Armed Forces Day – Defence must be a government’s number one priority
In the fourth of a series of exclusive articles for Endeavour Public Affairs to mark Armed Forces Day, which takes place on Saturday 29 June, Godfrey Bloom MEP looks at defence in the round and sets out what UKIP would do differently.
Godfrey Bloom is the UKIP MEP for Yorkshire and The Humber and is UKIP’s defence spokesman. His military service includes service with both the County of London Yeomanry and 150 (Northumbria) Regiment. He holds the Territorial Decoration and bar. He is a graduate of the Royal College of Defence Studies, was commissioned at The Royal Military Academy Sandhurst, and is a senior graduate of the Armed Forces Parliamentary Scheme.
‘Britain has lost an empire but not yet found a role’.
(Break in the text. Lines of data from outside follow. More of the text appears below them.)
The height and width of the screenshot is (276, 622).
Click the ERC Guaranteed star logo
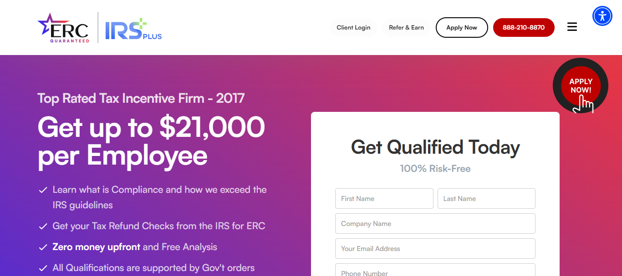point(63,28)
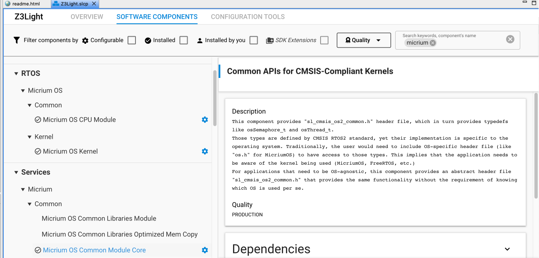Check the Installed by you checkbox
The image size is (539, 258).
tap(253, 40)
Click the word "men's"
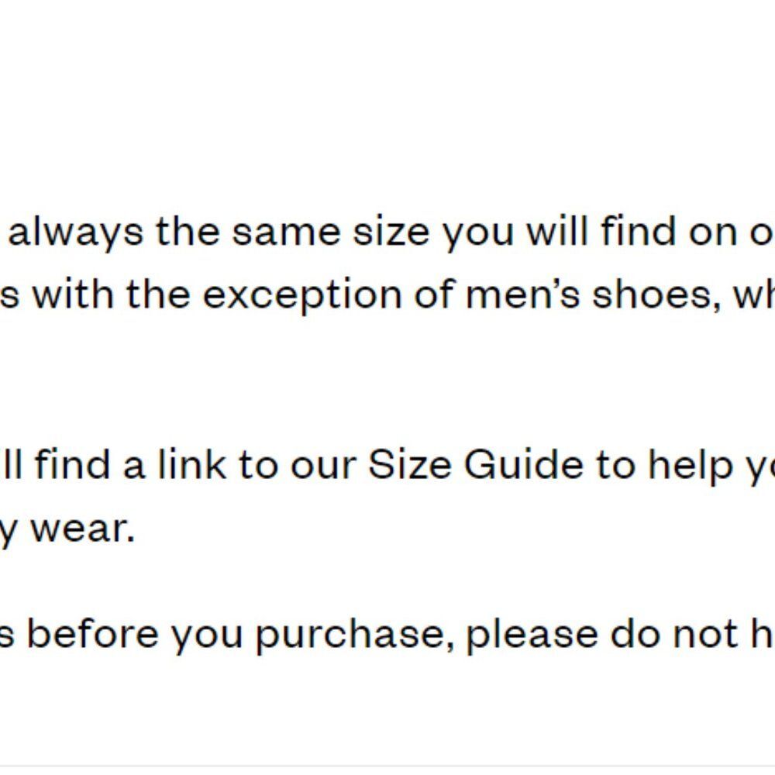This screenshot has height=775, width=775. pyautogui.click(x=522, y=295)
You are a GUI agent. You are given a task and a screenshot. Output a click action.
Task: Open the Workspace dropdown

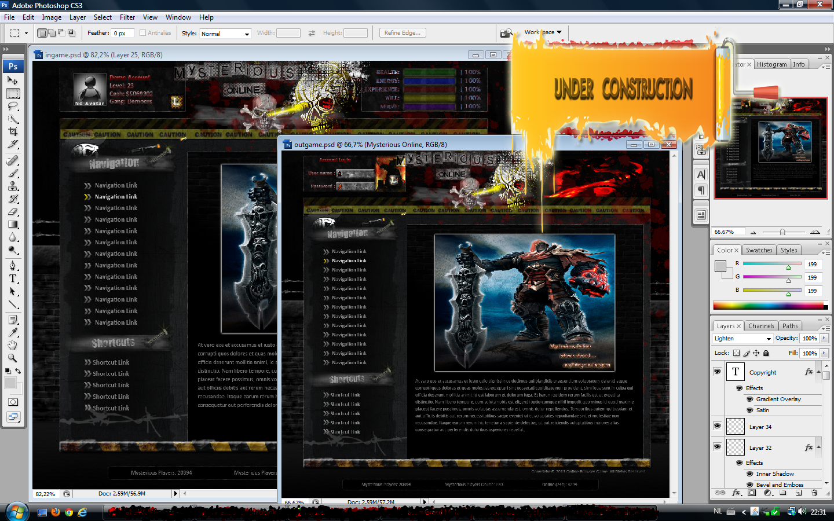tap(543, 32)
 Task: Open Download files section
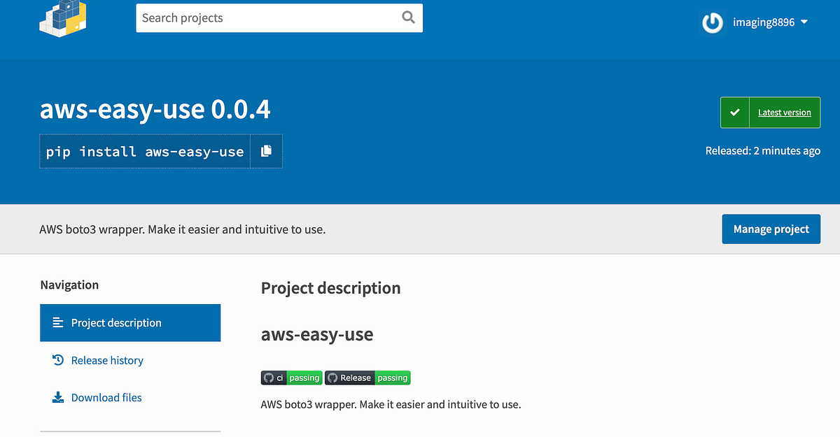tap(106, 396)
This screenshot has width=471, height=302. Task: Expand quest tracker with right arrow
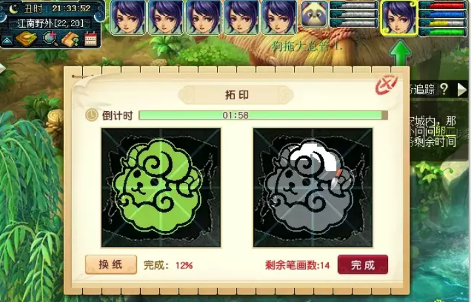(x=462, y=89)
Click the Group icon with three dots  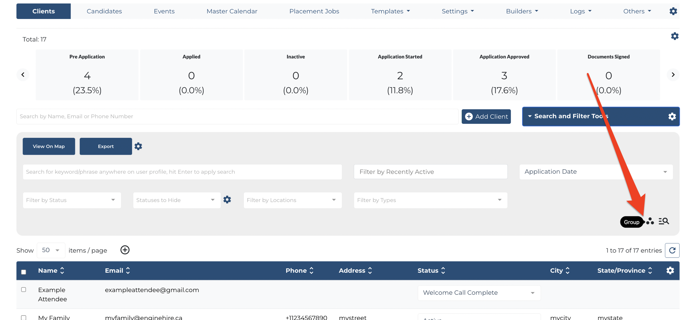pyautogui.click(x=650, y=221)
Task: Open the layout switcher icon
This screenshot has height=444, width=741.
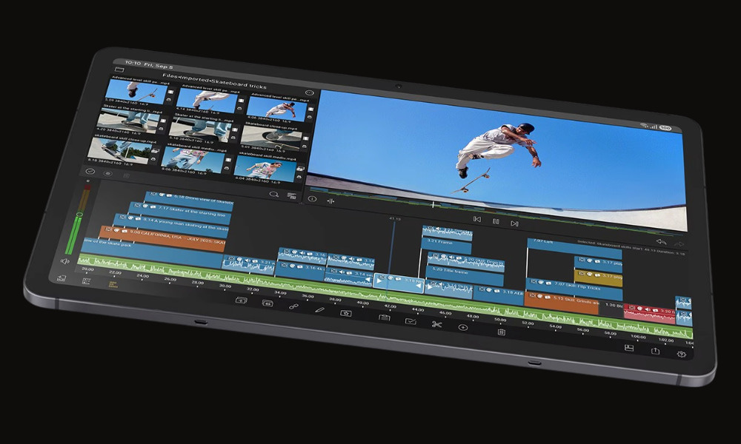Action: point(628,347)
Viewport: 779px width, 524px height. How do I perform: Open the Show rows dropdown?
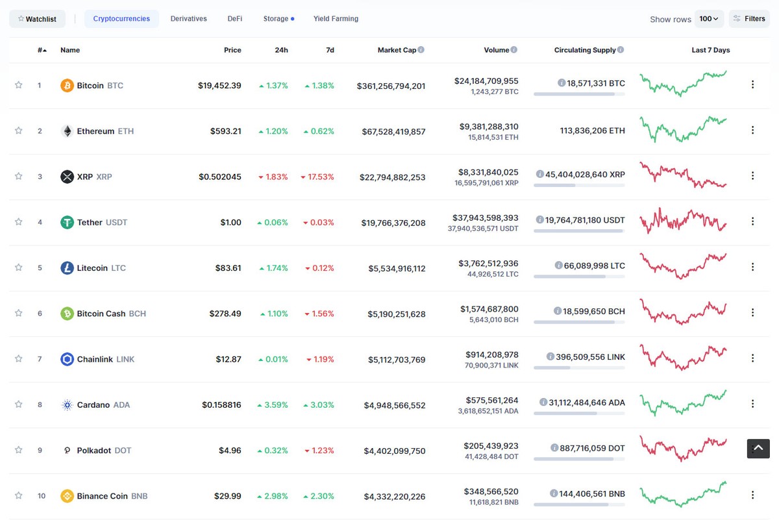709,19
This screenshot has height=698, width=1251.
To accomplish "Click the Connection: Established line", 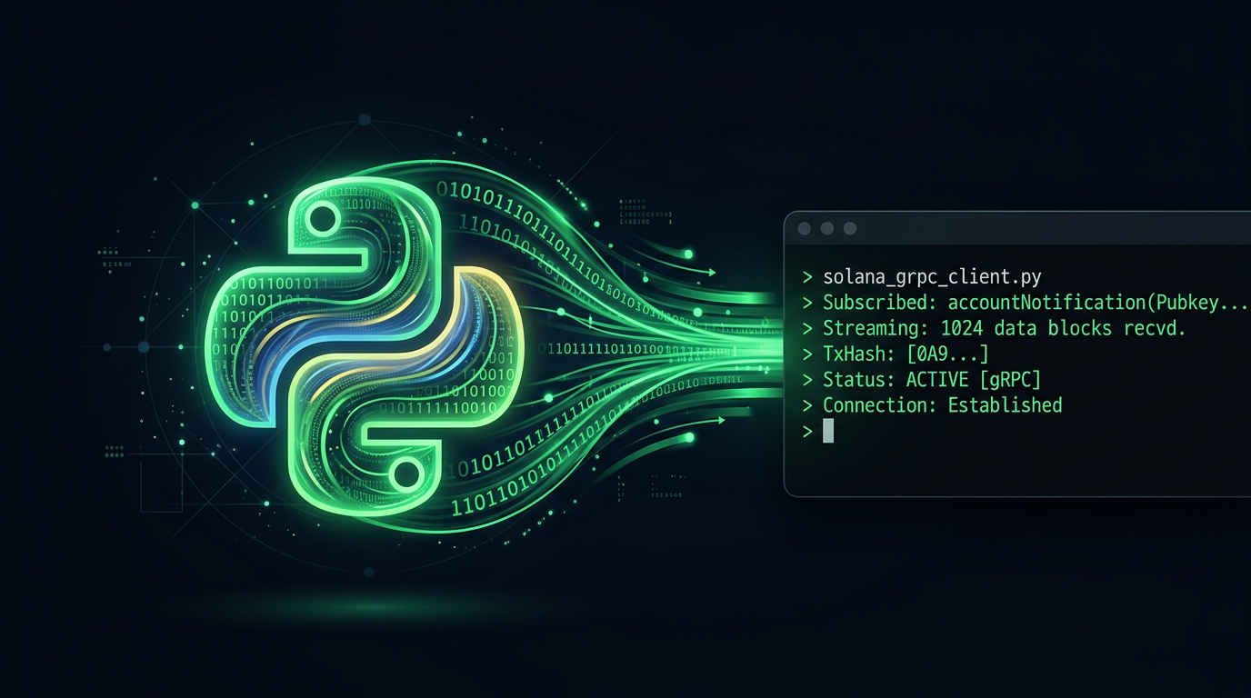I will 942,405.
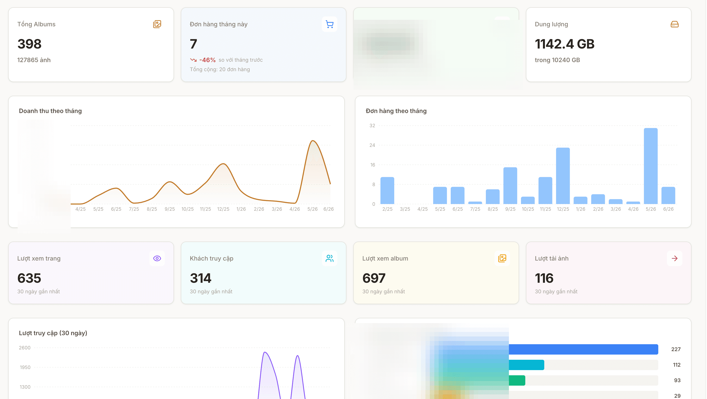This screenshot has height=399, width=707.
Task: Click the shopping cart icon in Đơn hàng tháng này
Action: pos(329,24)
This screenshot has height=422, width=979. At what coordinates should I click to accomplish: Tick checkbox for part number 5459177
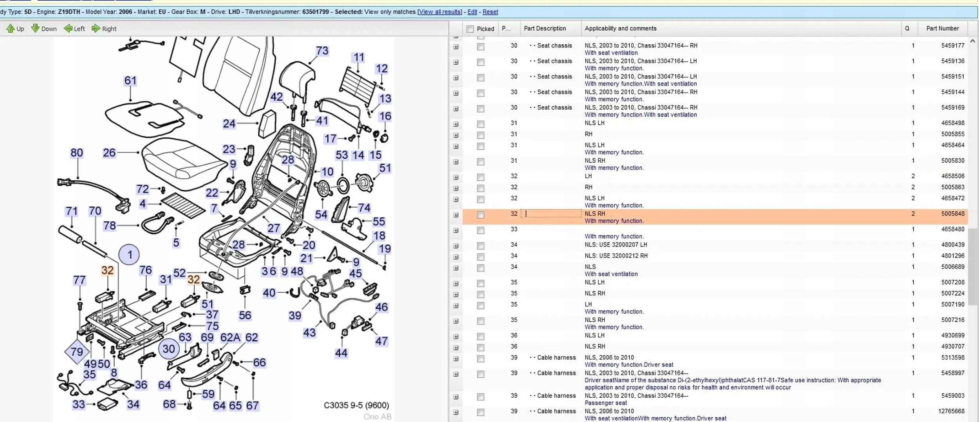(480, 47)
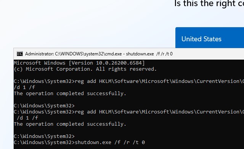Click the first '/d 1 /f' continuation line
Image resolution: width=244 pixels, height=149 pixels.
click(24, 87)
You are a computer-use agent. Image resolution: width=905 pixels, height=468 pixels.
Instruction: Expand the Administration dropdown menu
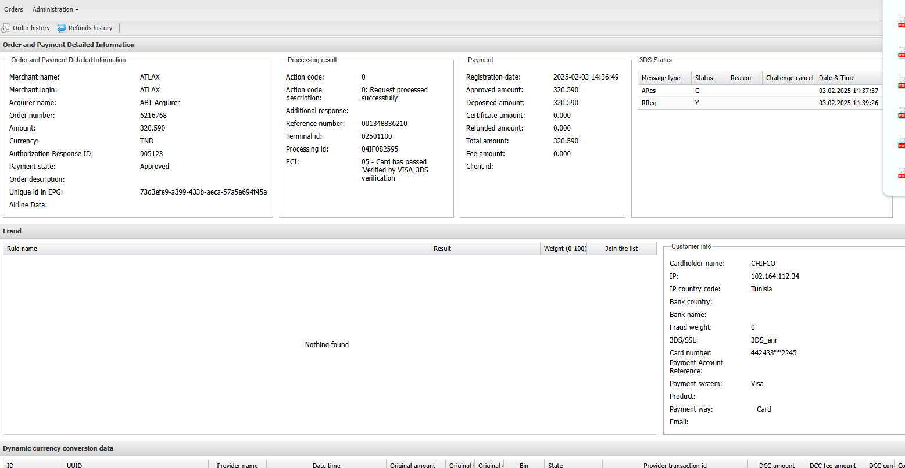click(55, 9)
I feel it is perhaps as true as it ever was. There appears to be no serious political strategic thought available nor has there been for many years, without this it is difficult to know where the emphasis on defence should be.
Historically defence has always taken the brunt of economic cut backs. Post Napoleonic Wars, Great War, Second War, the disestablishment of Empire, the Armed Forces have always been cut to the bone. As UKIP’s defence spokesman, I would argue that our defence budget would be adequate for the nation’s needs if we were more careful with defence housekeeping.
In 2007 I gave a fairly detailed procurement paper to the National Defence University in Washington. It outlined how and where we could make significant savings. There has been, one might argue, a failure of procurement policy for almost one hundred years. Where big money changes hands intellectual corruption and bloated bureaucracy soon follows. Defence, Welfare, National Health, and Education the waste is endemic. A cursory glance at Israeli procurement systems would teach us much.
We must get away from the ‘save a million pounds’. Easy, sack the 2nd Battalion the Yorkshire Regiment. Save £2 billion pounds, lose a squadron of Tornados. The defence policy of the Whitehall accountancy apparatchik.
In order to have an effective defence we must abandon the idea that its major role is to provide the defence industry with orders in marginal constituencies. What do the Navy, Air force, and Army need? Buy it off the shelf, get it cheap, get it now. Especially weapon platforms, we can put our own systems in if we know they work. Without off the shelf hardware like the Sidewinder we would have been in a pickle taking back the Falklands.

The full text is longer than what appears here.